This grass is native to the northern Andes but it is well-known elsewhere as an invasive species noxious weed. This grass has only pistillate parts, that is, all individuals are female. It reproduces by apomixis, in which embryos develop without fertilization.Cortaderia jubata is a species of grass known by several common names, including purple pampas grass and Andean pampas grass. It is similar to its more widespread relative, the pampas grass Cortaderia selloana, but it can get quite a bit taller, approaching seven meters in height at maximum.
This pampas grass, Cortaderia jubata, has long, thin, razor-edged leaves forming a large bunch grass tussock from which the eye-catching inflorescences arise. At the top of a stem several meters in height is an inflorescence of plumelike spikelets. These panicles are pink or purplish when new and they gradually turn cream or white. Each inflorescence is packed full of fruits which develop despite the plant's having never been fertilized. Each plant produces millions of seeds per year. They disperse easily by several methods, including wind, water, and soil transport.

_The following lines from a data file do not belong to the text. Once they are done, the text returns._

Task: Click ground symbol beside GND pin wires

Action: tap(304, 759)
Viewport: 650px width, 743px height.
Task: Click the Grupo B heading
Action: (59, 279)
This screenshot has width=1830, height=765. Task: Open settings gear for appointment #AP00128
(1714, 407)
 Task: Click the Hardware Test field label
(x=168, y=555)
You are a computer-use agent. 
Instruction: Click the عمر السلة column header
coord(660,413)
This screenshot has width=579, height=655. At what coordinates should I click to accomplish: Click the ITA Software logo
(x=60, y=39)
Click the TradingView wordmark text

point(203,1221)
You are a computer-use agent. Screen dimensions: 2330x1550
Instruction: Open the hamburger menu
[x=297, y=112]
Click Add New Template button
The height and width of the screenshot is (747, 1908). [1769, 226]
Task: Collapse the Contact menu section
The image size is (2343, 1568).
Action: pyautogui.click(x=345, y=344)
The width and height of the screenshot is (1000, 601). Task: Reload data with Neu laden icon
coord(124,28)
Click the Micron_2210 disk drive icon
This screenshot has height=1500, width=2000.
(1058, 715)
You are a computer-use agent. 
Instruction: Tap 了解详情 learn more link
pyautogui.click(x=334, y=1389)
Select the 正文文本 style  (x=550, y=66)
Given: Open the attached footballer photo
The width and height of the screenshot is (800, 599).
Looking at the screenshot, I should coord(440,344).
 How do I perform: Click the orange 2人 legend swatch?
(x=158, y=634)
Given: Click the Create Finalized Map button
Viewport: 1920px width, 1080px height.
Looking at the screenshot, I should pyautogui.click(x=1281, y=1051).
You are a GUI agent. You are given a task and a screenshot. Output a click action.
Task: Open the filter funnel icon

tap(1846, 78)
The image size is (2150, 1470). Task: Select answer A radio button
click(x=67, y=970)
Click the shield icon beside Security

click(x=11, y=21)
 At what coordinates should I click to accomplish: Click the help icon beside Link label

In New Zealand C. jubata is listed on the National Pest Plant Accord prohibiting it from sale, and commercial propagation and distribution.
Cortaderia jubata grows well in the conditions provided by the cool, moist California coast, where it was presumably an introduced species as an attractive ornamental plant. It is a common weed of Redwood National and State Parks, the Central Coast region, and Big Sur, as well as other coastal hillsides and roadsides throughout the state. The plant competes with native vegetation, interferes with the natural scenery of the unique ecosystems and habitats (i.e. Redwood and Coastal sage scrub), harbors pest species such as rats, and produces large amounts of dry foliage which is a wildfire hazard.